If you have a site on the periphery of London the upside is the ability to offer lower cost per-sq-ft when compared with locations in or nearer to the City. The downside could be latency.

There is an interesting mix of data centers dotted around London’s orbital motorway. Fujitsu has its 92,000 sq ft London North site in Stevenage. NYSE Euronext has a 400,000 sq ft mega data center at Basildon and indigenous national players such as Vtesse Networks and Sentrum Limited operate facilities around or near the motorway.


Naturally, anyone with a site says they have ample bandwidth and carrier choice direct into central London. These are not back-up and recovery sites but primary locations for transaction based workloads.

We made a visit to Sentrum’s facility in Woking to speak with Franek Sodzawiczny.

Sodzawiczny co-owns Sentrum. He says it is funded through a mix of private equity and debt. “Finance is partly equity and partly debt funding, it is robust because of the longevity of our relationships. We have robust funding in terms of our expenditure projections this year,” Sodzawiczny says.

THE FINANCE
The company was formed in 2006 and according to the website companycheck.co.uk
Sentrum Limited has just under £3m cash in the bank and a net worth of just under £2m, liabilities of around £11m and assets around £16m. For 2010 it reported turnover of £13.3m, operating profit of £6.6m and a pre-tax profit of just over £2m. Its asset worth is put at £70m. 

The directors and shareholders are listed as Sodzawiczny and Andy Ruhan, a founder of Global Switch.

The 52-year-old Sodzawiczny hails from Birmingham, England’s second city. He would build his data centers closer to home but says you can’t convince anyone from London to go there. “I’m an engineer,” he says.

But if one can compare a man with his data center, both look well built – Sodzawiczny says he enjoys a “full English breakfast” and the robust concrete and steel structure that is his 200,000 sq ft data center in Woking, Surrey, South
West of London also looks solidly constructed. Sodzawiczny says it is 75% let.

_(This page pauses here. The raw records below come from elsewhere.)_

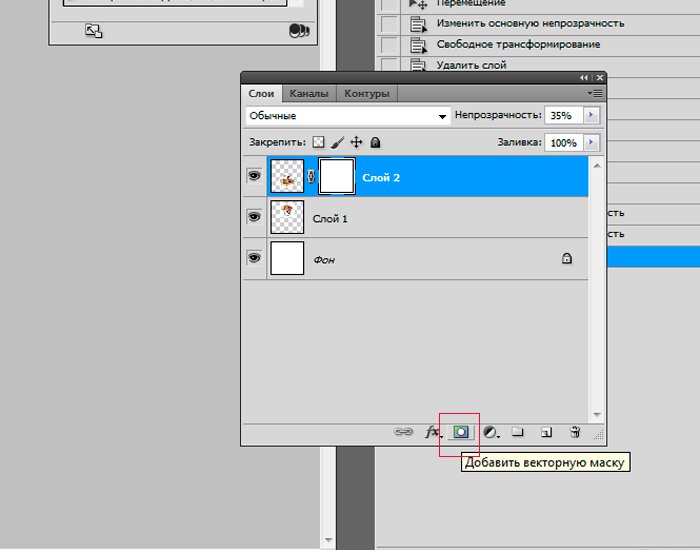Expand the Заливка fill slider arrow
This screenshot has height=550, width=700.
pyautogui.click(x=591, y=143)
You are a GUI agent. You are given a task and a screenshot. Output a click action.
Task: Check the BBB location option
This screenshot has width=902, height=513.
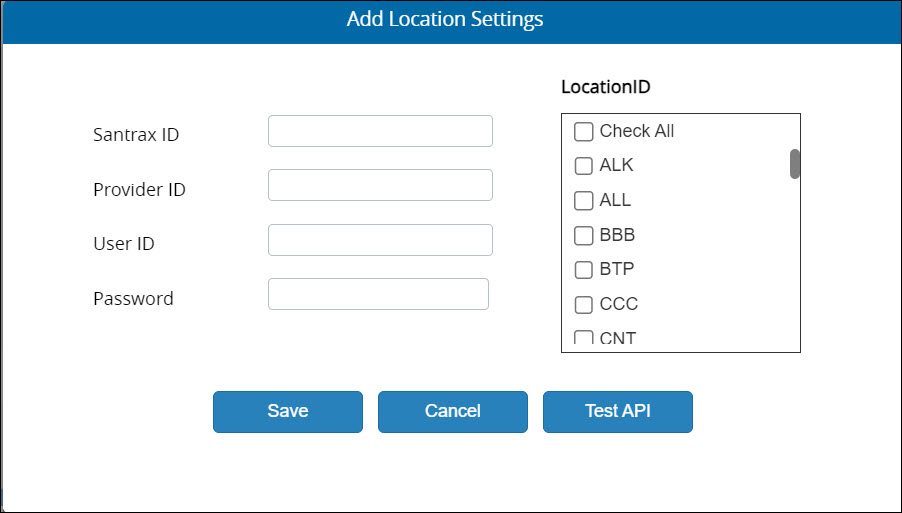tap(583, 235)
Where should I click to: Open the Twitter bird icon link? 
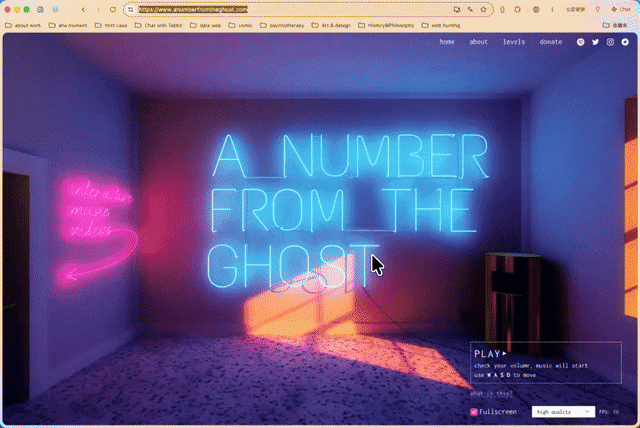[x=596, y=42]
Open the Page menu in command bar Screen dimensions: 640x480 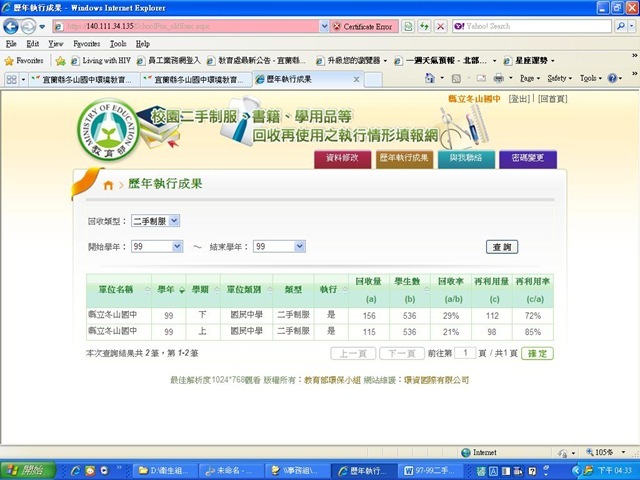(x=530, y=77)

He also appears to enjoy tossing off subliminal hits – like using this reporter’s business card as a coffee cup coaster – and dropping in various hand gestures during the conversation.

THE PITCH
Sentrum’s sales pitch is that it offers bespoke colocation ‘chunks of power’ that is non-shared ME to enterprise customers who require data halls built on robust, secure facilities around London. “Phased power deliverable to customer needs,” he says. It operates six sites in what he describes as the technical real estate space. 

His inbound enquiries show a shifting market. “It is not coming from the property end but from the user end. They [prospects] are clearer, more defined, not speculative.”

“We signed 50,000 sq ft in Q1 2012 and are working hard to sign 50,000 sq ft in Q2.
Beyond that the pipeline is buoyant with very real enquiries from customers with
immediate needs who don’t require long incubation periods but who have done a lot
of due diligence already. Sixty percent of my customers are in the banking sector.”
“We provide the real estate – we supply the FM services, the security and general maintenance. We don’t do IT services,” he says.

At Woking, where we meet, the site offers 1kW to 2.5kW per sq m. The 84MVA is supplied via two 132kV incomers and there is a dedicated on site substation.
Once in, his customers don’t get to see the ME floor beneath the white space and his staff don’t enter the data halls.

GROWTH
Sodzawiczny’s growth plan is to build out adjacent to his core ‘London’ assets. He says he has submitted plans to add 150,000 sq ft to his Woking site. His facilities are located in Sutton (aka Croydon), Camberley and Woking in Surrey and Hayes and Watford, in Middlesex. 

These satellite towns sit on or within a few miles of London’s M25 motorway.
Sentrum  owns another facility in Rugby, in the English Midlands.

At time of writing the company’s twitter account had made 29 tweets and had 244 followers.

For international expansion Sentrum is looking to Singapore and Sodzawiczny says his company will “get on a plane and make things happen.”